There is much evidence on several levels that there are at least two major tasks to human life. The first task is to build a strong “container” or identity; the second is to find the contents that the container was meant to hold. The first task we take for granted as the very purpose of life, which does not mean that we do it well. The second task is encountered more than sought; few arrive at it with much preplanning, purpose or passion. We are a”first-half-of-life-culture”,  largely concerned with surviving successfully. We all try to do what seems like the task that life first hands to us: establishing an identity, a home, relationships, a family, community, security and building a proper platform for our only life. But it takes us much longer to discover “the task within the task” as I like to call it: what we are really doing when we are doing what we are doing.

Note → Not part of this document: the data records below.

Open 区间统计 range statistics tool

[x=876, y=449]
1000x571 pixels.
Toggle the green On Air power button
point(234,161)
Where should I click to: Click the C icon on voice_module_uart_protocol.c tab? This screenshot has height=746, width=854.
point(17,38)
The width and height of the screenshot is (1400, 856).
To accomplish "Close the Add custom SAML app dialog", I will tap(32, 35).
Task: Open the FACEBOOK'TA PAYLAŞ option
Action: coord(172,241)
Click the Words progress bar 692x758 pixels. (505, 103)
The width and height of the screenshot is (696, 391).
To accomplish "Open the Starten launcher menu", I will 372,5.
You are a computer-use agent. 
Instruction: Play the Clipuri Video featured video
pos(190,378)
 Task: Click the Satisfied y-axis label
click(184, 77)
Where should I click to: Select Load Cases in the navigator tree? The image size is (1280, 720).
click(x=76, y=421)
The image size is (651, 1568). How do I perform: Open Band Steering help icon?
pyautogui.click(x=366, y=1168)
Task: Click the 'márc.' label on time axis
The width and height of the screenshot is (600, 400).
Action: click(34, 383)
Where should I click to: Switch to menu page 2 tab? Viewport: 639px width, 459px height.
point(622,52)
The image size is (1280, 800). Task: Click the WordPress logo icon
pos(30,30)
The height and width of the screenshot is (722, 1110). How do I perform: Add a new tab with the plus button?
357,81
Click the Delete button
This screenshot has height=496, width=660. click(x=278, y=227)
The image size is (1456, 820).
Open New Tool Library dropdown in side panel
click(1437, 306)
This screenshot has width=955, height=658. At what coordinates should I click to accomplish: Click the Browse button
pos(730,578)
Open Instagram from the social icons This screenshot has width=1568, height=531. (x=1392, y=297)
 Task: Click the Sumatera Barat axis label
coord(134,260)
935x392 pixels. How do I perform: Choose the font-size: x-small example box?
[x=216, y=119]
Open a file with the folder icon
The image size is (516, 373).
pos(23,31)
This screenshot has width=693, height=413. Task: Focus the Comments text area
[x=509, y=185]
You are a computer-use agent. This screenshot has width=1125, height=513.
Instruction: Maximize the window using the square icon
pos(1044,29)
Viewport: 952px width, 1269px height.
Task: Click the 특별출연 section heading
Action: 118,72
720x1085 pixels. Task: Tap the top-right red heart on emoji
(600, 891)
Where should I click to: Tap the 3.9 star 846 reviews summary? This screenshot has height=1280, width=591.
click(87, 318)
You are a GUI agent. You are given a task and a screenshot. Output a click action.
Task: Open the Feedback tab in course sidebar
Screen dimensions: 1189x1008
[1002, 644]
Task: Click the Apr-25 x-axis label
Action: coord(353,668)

Richard Rohr, Falling Upward.

Staying steady

Emotional turmoil begins with an initial perception — a sight, sound, thought — which gives rise to a feeling of comfort or discomfort. This is the subtlest stage of getting hooked. Energetically there is a perceptible pull; it’s like wanting to scratch an itch. We don’t have to be advanced meditators to catch this.  This initial tug of “for” or “against” is the first place we can remain as steady as a log. Just experience the tug and relax into the restlessness of the energy, without fanning this ember with thoughts. If we stay present with the rawness of our direct experience, emotional energy can move through us without getting stuck. Of course, this isn’t easy and takes practice.

Pema Chodron

A more spacious mind

Mindfulness practice help us become aware of the gaps and discontinuities that are always appearing spontaneously in the logic of our story lines. For instance even in in the midst of the most intense anger, we might begin to notice flashes of “Why am I so angry?” “Do I need to make such a big deal out of this?” “Is this really as important as I am making it?” Meditation allows us to notice how big mind is always available and flashing into awareness, even when we are most caught up in our stories. Although we often feel most alive when involved in  emotional dramas, mediatatio nhelp us realize our baisc ongoing aliveness that is always present in both dramatic and undramatic moments

John Welwood, Befriending Emotion

More to life than what we can see

The human person is a threshold where many infinities meet. There is the infinity of space that reaches out into the depths of the cosmos; the infinity of time reaching back over billions of years. …. A world lies hidden behind each human face. In some faces the vulnerability of inner exposure to these depths becomes visible. When you look at some faces, you can see the turbulence of the infinite beginning to gather to the surface. this moment can open in a gaze from a stranger, or in a conversation with someone you know well. Suddenly, without their intending it or being conscious of it, their gaze becomes the vehicle of some primal inner presence. This gaze lasts for only a second. In that slightest interim something more than the person looks out. Another infinity as yet unborn, is dimly present. you feel that you are being looked at from the strangeness of the eternal. The infinity gazing out at you is from an ancient time. We cannot seal off the eternal. Unexpectedly and disturbingly, it gazes in at us through the sudden apertures in our patterned lives. A friend, who loves lace, often says that it is the holes in lace that render it beautiful. Our experience has this lace structure…..

John O’Donohue, Anam Chara

Noticing the difference today

 

It isn’t the things that are happening to us that cause us to suffer,

it’s what we say to ourselves about the things that are happening.